What's the biggest known structure in the universe?
Astronomers used to think it was a "filament" of galaxies known as the Sloan Great Wall. But recent research suggests a different structure is even bigger -- and its size has astronomers scratching their heads.
Meet the Hercules-Corona Borealis Great Wall (Her-CrB GW). Check it out in the video above.
"The Her-CrB GW is larger than the theoretical upper limit on how big universal structures can be," Dr. Jon Hakkila, an astrophysics professor at the College of Charleston in South Carolina and one of the astronomers who discovered the structure, told The Huffington Post in an email. "Thus, it is a conundrum: it shouldn't exist but apparently does."
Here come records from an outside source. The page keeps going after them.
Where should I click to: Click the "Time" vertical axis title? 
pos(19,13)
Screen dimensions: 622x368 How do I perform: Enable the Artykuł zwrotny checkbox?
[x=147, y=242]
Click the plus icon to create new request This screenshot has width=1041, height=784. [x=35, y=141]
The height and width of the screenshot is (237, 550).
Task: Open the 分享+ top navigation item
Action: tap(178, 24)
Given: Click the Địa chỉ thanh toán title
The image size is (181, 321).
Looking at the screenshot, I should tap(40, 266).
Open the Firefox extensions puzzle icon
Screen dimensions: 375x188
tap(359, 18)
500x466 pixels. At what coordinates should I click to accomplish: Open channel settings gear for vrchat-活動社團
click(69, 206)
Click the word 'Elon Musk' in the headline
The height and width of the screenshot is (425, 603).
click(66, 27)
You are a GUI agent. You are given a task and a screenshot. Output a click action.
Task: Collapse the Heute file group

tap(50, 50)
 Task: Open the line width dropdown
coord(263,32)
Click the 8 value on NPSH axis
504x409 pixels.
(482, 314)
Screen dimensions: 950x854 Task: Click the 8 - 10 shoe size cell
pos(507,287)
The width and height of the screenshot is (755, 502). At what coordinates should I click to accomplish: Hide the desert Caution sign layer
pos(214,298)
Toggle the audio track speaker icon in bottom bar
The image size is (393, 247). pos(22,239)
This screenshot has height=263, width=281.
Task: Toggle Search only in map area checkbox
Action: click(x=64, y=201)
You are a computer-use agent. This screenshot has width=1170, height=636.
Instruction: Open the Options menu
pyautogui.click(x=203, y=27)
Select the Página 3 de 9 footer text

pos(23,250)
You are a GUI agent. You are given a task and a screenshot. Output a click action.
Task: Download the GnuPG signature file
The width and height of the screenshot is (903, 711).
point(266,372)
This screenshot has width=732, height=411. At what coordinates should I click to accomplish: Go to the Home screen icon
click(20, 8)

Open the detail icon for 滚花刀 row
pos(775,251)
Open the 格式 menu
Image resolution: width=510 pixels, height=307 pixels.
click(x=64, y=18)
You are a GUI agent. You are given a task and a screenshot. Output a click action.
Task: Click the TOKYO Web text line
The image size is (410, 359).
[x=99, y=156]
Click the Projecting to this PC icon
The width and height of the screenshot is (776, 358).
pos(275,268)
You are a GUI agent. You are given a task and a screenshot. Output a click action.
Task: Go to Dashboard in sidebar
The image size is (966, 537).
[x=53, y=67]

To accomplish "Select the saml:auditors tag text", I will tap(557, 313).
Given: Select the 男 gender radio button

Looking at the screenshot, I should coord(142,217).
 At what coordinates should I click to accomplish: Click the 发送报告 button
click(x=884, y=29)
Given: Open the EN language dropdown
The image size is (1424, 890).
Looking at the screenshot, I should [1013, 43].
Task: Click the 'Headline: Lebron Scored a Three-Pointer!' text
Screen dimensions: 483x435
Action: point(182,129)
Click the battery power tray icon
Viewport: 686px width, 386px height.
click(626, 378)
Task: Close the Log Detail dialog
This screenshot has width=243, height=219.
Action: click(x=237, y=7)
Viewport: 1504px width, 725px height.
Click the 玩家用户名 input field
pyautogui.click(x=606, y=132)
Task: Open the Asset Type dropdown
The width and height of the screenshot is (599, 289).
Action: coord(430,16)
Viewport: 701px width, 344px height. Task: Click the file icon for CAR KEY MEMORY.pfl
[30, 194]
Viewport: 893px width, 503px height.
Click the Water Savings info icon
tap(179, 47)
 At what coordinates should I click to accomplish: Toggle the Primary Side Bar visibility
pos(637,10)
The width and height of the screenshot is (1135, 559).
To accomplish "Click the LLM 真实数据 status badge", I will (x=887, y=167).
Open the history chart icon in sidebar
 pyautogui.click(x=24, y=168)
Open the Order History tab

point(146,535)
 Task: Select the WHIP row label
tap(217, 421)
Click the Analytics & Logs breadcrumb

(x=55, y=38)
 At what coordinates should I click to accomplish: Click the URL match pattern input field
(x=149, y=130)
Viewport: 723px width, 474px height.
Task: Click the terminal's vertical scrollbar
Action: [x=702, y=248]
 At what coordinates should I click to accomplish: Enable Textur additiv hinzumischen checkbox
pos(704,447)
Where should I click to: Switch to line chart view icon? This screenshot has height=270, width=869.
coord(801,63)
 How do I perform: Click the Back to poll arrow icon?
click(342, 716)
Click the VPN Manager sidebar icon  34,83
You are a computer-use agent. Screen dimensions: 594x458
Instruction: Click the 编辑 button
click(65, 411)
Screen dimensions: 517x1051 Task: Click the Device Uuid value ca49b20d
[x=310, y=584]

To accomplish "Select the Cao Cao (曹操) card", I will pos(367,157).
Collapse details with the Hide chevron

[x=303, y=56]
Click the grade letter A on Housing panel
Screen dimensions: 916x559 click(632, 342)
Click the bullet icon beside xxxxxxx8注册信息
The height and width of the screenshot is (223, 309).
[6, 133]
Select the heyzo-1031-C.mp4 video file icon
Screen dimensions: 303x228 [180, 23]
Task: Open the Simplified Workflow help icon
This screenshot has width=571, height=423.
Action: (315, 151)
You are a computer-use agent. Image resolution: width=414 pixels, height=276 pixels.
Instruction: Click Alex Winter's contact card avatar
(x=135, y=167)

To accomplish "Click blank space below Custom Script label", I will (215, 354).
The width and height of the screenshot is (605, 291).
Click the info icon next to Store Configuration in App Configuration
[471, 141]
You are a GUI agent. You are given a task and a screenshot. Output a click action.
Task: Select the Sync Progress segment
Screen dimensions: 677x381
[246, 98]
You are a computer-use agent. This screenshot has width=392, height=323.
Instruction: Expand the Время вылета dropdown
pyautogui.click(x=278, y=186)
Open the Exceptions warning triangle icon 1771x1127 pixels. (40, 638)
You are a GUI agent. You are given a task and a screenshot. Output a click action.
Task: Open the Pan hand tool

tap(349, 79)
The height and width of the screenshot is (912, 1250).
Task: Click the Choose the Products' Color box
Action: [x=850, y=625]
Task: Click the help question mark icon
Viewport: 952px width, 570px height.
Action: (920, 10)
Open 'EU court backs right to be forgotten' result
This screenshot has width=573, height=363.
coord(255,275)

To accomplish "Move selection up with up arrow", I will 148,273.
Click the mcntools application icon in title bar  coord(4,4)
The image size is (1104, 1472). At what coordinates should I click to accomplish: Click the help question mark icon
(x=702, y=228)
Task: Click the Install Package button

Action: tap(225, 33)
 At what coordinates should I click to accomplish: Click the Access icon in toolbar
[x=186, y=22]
Mysteries just like this are why astronomers scan the skies for a glimpse into the past, as they shed light not only on the early years of our universe, but also more about our galaxy, our solar system, and ultimately, ourselves.
"We are now mapping structures across the sky," astronomer Dr. Jay M. Pasachoff, director of the Hopkins Observatory at Williams College in Williamstown, Mass., who was not involved in the great wall's discovery, told The Huffington Post. "We’re learning how the universe grew up. So we’re learning about how our cluster of galaxies grew up and how our own galaxy grew up and how our sun formed, and how the Earth formed soon there after. We’re looking back at our history."
Because astronomers are still mapping the sky, there just may be something even grander than the Hercules-Corona Borealis Great Wall in our universe.
"The danger of finding the biggest, or most distant, or the oldest things in the universe is always that sooner or later someone is likely to come along and find something bigger, more distant, or older than the thing you found," Hakkila said. "So far we have not been upstaged, but it has only been about six months since we published."
The finding was published in the journal Astronomy & Astrophysics.